SUPPLIED DATA ::
* * * * * * * * *

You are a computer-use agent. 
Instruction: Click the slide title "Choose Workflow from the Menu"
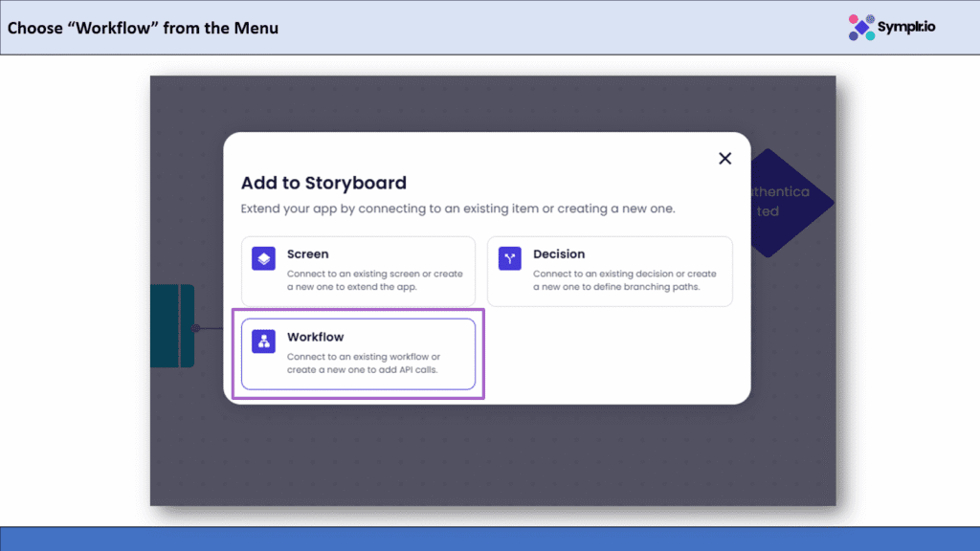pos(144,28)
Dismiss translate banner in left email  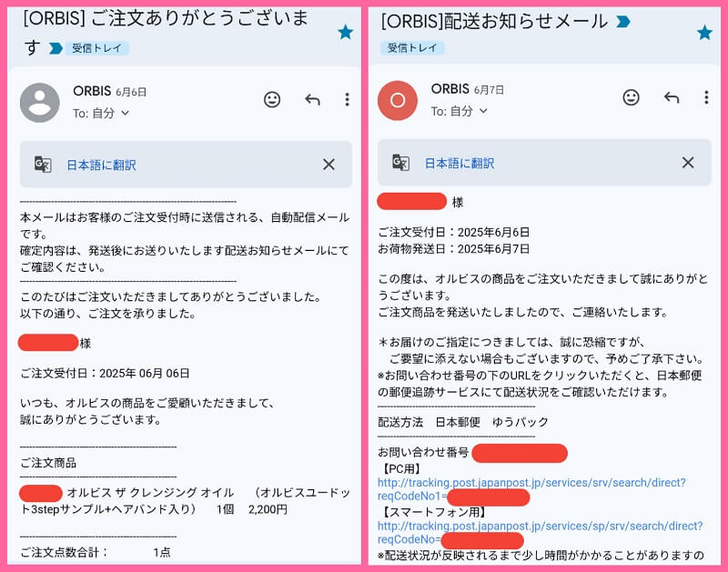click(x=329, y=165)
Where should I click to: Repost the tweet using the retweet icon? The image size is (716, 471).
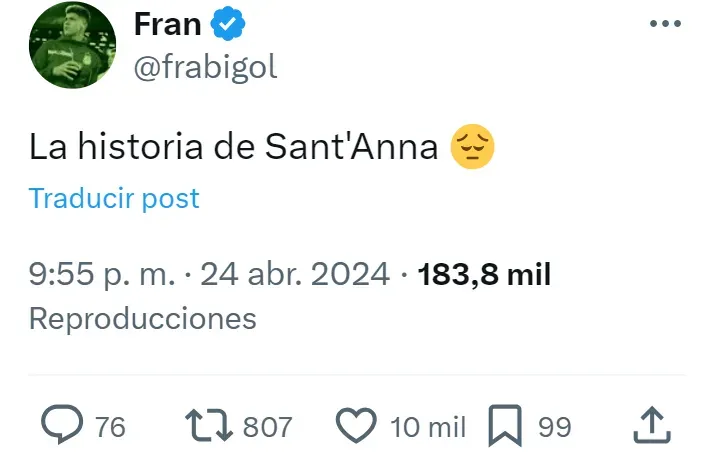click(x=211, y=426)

* * * * * * * * *

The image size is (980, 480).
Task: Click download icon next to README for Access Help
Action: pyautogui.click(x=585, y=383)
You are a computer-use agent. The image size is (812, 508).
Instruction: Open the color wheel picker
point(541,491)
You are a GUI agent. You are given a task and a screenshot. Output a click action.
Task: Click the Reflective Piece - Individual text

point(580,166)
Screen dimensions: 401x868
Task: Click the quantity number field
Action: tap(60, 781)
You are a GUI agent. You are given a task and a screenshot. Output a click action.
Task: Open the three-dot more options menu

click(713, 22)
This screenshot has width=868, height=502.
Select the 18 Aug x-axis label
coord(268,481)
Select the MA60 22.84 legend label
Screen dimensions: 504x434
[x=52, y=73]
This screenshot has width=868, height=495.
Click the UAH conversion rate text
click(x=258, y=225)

* * * * * * * * *

PROBLEM DETAILS :: Transcribe the records above exactly, beginning at the line that contains "Task: Click the Reflective" and ending with the line that contains "This screenshot has width=868, height=502.", both included, and nothing else.

EXERCISE OUTPUT ::
Task: Click the Reflective Piece - Individual text

point(580,166)
Screen dimensions: 401x868
Task: Click the quantity number field
Action: tap(60, 781)
You are a GUI agent. You are given a task and a screenshot. Output a click action.
Task: Open the three-dot more options menu

click(713, 22)
This screenshot has width=868, height=502.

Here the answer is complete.